下面实验部分的数据揭示了能用于标准化鸸鹋油尤其是其抗炎活性的方法。结果显示,小鼠可用作试验慢性(DTH)和急性(角叉菜聚糖)炎症疾病系统的模型。这些代表了可以很容易对炎症进行定量的简单系统。为了减少变异,使用了ip途径而非体表施用鸸鹋油。已经确定了可以通过建立在失去抗炎活性之前该制品能被稀释的程度来测定鸸鹋油制品的功效。在该标准化系统中,一种已确定的活性鸸鹋油可被用作标准,根据该标准可以测试其它的鸸鹋油类。然后可以建立接受或否决鸸鹋油制备物的工业标准。该标准可以是基于最佳的提炼条件,以及油类的储存,鸸鹋的饲养,鸸鹋的繁殖等(表2)。发现在100℃制备的油具有最高的抗炎活性,而在40℃制备的油则具有最低的活性。

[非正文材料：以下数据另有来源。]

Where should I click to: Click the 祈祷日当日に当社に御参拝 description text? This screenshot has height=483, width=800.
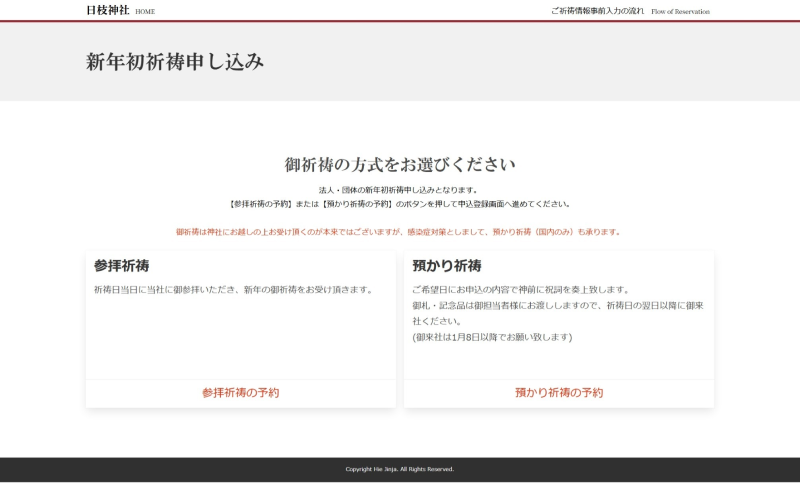coord(233,290)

此外,发明人发现在炎症发生之后施用鸸鹋油的抗炎活性最强。发明人还方发现,在发炎之前1h进行鸸鹋油给药,比发炎之前3h施用油具有更好的抗炎功效。
表2鸸鹋油的制备(变异的可能原因)
收集脂肪
    动物年龄
    饮食
    遗传学
    性别
    动物死亡后的时间
    收集的脂肪的储存条件
    脂酶/磷脂酶/脂肪氧化酶活性
    非酶氧化
提炼
    提炼的温度
    使用的容器类型
    水量
    表面积
    提炼时间长度
过滤
    过滤温度
    过滤器类型
    滤液中的水
    金属含量
    蛋白含量
    可变的结晶
处理鸸鹋脂肪的过程中形成的可能的产物
    脂肪酸的氧化产物
    游离脂肪酸
    溶血磷脂
    结合的亚油酸
    反式异构体
    甘油二酯
    单甘油酯
    胆固醇的氧化产物
优选通过进行体外分析的延伸测试来支持得自体内慢性和急性炎症反应的数据。这在油类商业应用前尤为重要。因此,可利用其对T淋巴细胞和单核细胞对慢性炎症,以及嗜中性粒细胞对急性炎症的功能的影响。图2中举例说明了一模型。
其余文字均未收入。